また、できるだけ短い文章で相手に自社の強み等が説明されたワードを探しておくと、販促資料を作る際にも非常に役立ちます。
「⑤創業後に、見込み違いの点や修正すべき点にすぐに気づくことができる」についですが、創業計画書を作成する際には、売上を自分が計画していた額の半分、経費を自分が計画していた額の2倍とし、厳しい計画設定をしておくと、創業期の資金ショートの確率をかなり減らすことができます。

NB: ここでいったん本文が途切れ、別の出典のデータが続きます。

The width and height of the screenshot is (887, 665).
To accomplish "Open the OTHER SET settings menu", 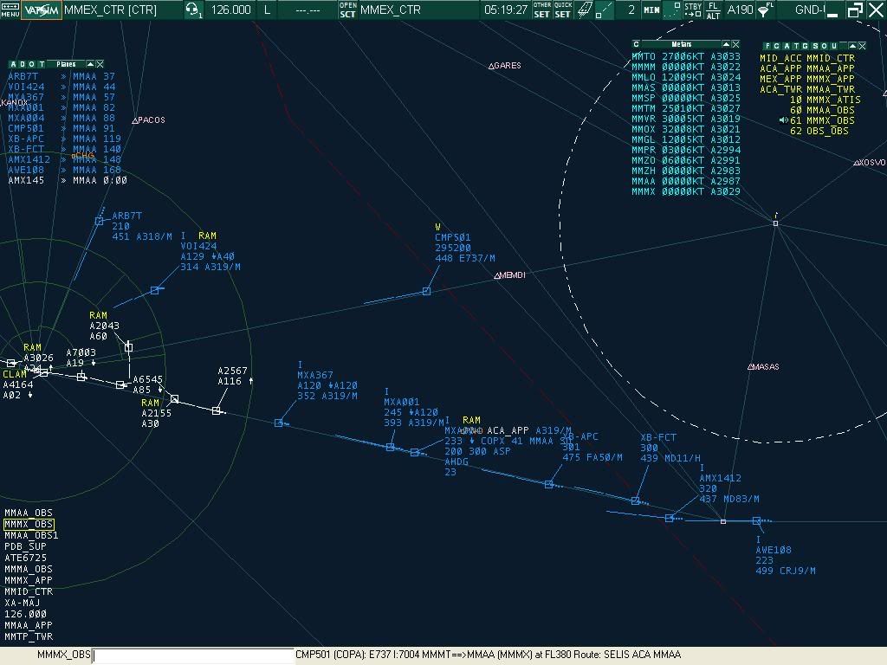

次に、日本政策金融公庫で使用している実際の創業計画書の中からポイントとなる部分を見ていきます。
創業計画書に記載されている項目は次のとおりです。
①創業の動機
②経営者の略歴等
③取扱商品・サービス
④取引先・取引関係等
⑤従業員
⑥借入の状況
⑦必要な資金と調達方法
⑧事業の見通し(月平均)
⑨自由記述欄(アピートポイント、事業を行ううえでの悩み、希望するアドバイス等)
①創業の動機について
公庫の記入例には、次の例が記載されています。
「自分の経験を生かしたい」
「かねてから自分の店をもつことが夢だった」
この理由でも悪くはないと思います。
実際、他に創業の理由があるとしても、結局は前述の2パターンの理由に集約されそうな気もします。
例えば次のような感じです。
「一人ひとりのお客様に合わせたサービスを丁寧に行いたい」
というものだったとしても、結局は「自分の経験を生かしたい」や「自分の店を持つことが夢だった」と根は同じだということです。
これは「もっとお金を稼ぎたい」という目標だったとしても変わらないでしょう。
②経営者の略歴等について
動機の次に略歴の記載欄があるあたり、お金を貸す側の公庫でも、いかに「独立開業希望者のこれまでの経歴を重要視しているか」が分かります。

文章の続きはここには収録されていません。